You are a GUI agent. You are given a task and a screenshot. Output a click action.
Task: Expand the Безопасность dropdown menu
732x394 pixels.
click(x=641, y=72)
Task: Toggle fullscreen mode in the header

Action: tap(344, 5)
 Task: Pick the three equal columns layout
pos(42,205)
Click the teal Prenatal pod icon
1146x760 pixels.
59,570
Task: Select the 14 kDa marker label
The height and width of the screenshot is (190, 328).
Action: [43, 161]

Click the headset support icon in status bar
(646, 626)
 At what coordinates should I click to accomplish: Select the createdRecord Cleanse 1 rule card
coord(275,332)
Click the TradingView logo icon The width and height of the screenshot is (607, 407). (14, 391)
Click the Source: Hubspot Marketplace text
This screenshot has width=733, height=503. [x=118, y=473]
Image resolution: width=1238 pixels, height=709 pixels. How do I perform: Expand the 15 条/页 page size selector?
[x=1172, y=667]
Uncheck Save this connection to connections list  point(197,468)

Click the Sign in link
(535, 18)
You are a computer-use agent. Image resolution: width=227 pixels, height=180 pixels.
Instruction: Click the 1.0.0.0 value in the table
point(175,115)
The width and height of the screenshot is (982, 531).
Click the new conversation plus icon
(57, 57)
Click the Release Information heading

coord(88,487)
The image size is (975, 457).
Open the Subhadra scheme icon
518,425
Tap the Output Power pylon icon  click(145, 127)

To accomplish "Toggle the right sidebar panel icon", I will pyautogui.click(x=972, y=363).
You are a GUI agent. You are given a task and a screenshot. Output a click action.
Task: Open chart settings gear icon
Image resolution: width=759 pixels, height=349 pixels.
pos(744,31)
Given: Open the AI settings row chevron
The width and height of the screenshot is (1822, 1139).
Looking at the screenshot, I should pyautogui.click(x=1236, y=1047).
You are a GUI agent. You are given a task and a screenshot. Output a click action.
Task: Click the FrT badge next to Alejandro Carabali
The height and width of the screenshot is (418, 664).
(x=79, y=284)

************

[OBJECTIVE]
Retype every entry above word for word, exactly as it appears.

[TASK RESULT]
You are a GUI agent. You are given a task and a screenshot. Output a click action.
Task: Expand the Безопасность dropdown menu
732x394 pixels.
click(x=641, y=72)
Task: Toggle fullscreen mode in the header

Action: tap(344, 5)
 Task: Pick the three equal columns layout
pos(42,205)
Click the teal Prenatal pod icon
1146x760 pixels.
59,570
Task: Select the 14 kDa marker label
The height and width of the screenshot is (190, 328).
Action: [43, 161]

Click the headset support icon in status bar
(646, 626)
 At what coordinates should I click to accomplish: Select the createdRecord Cleanse 1 rule card
coord(275,332)
Click the TradingView logo icon The width and height of the screenshot is (607, 407). (14, 391)
Click the Source: Hubspot Marketplace text
This screenshot has width=733, height=503. [x=118, y=473]
Image resolution: width=1238 pixels, height=709 pixels. How do I perform: Expand the 15 条/页 page size selector?
[x=1172, y=667]
Uncheck Save this connection to connections list  point(197,468)

Click the Sign in link
(535, 18)
You are a computer-use agent. Image resolution: width=227 pixels, height=180 pixels.
Instruction: Click the 1.0.0.0 value in the table
point(175,115)
The width and height of the screenshot is (982, 531).
Click the new conversation plus icon
(57, 57)
Click the Release Information heading

coord(88,487)
The image size is (975, 457).
Open the Subhadra scheme icon
518,425
Tap the Output Power pylon icon  click(145, 127)

To accomplish "Toggle the right sidebar panel icon", I will pyautogui.click(x=972, y=363).
You are a GUI agent. You are given a task and a screenshot. Output a click action.
Task: Open chart settings gear icon
Image resolution: width=759 pixels, height=349 pixels.
pos(744,31)
Given: Open the AI settings row chevron
The width and height of the screenshot is (1822, 1139).
Looking at the screenshot, I should pyautogui.click(x=1236, y=1047).
You are a GUI agent. You are given a task and a screenshot. Output a click action.
Task: Click the FrT badge next to Alejandro Carabali
The height and width of the screenshot is (418, 664).
(x=79, y=284)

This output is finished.